Marquise Langdon hanya bisa menghela napas panjang. Harusnya ia ikut memikirkan anak ini. Sudah jelas anak ini begitu putus asa malah ia menekannya. Tapi, ia juga tidak bisa berbuat banyak. Bagaimanapun juga, rasa cintanya pada istrinya memang lebih besar dari apa pun sehingga ia tidak ingin perasaan istrinya tersakiti.

"Kamu yakin tidak ada efek sampingnya?" tanya Marquise Langdon. Pertanyaan ini sudah pernah ditanyakan, tapi ia ingin menanyakannya lagi untuk lebih menyakinkan diri.

"Tidak ada. Selama 10 tahun aku berkecimpung di sana, tidak ada yang pernah gagal. Semuanya berhasil."

"Bagaimana cara kalian menentukan pasien agar bisa dipilih?"

"Firman Tuhan akan turun dan kami akan mencarinya seperti yang difirmankan. Begitulah kami menemukan siapa yang harus kami bantu."

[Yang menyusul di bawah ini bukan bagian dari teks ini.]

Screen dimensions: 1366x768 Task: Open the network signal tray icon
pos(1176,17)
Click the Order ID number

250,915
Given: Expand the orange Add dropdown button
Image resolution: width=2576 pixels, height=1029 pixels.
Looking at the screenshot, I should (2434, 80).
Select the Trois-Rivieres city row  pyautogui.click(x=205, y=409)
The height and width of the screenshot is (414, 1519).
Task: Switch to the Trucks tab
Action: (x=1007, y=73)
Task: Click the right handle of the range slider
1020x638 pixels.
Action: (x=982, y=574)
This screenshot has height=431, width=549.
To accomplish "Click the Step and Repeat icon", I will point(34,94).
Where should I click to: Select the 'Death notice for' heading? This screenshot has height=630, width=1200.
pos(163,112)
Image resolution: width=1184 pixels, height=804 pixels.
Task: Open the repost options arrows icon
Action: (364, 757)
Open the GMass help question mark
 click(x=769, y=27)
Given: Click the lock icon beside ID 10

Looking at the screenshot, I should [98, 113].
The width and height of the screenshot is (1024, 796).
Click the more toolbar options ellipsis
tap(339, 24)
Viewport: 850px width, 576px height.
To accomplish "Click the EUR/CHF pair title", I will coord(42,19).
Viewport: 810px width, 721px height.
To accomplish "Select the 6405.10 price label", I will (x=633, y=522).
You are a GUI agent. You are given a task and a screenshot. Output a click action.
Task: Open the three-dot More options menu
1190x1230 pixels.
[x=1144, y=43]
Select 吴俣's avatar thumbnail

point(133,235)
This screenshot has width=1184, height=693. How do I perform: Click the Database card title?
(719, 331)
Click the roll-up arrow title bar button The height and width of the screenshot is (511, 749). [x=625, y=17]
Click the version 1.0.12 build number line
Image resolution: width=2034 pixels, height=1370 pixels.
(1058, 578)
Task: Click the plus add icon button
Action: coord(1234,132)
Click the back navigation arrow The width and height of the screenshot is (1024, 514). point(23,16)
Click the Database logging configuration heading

"Itu artinya Tuhan sangat berperan di sana."

"Tentu! Kami hanya melakukan alkemia untuk urusan keagamaan."

"Lalu istriku bagaimana? Dia bukanlah orang yang masuk dalam firman itu, jadi bukankah peluang keberhasilannya akan turun karena tidak ada campur tangan dari Tuhan?"

Deg!

Ruby tersentak. Ia termakan ucapannya sendiri. Namun, ia tidak bisa berbohong demi menutupi kesalahan ucapannya. Ia percaya satu kebohongan akan membawa kebohongan yang lain dan ia tidak menghendaki itu terjadi.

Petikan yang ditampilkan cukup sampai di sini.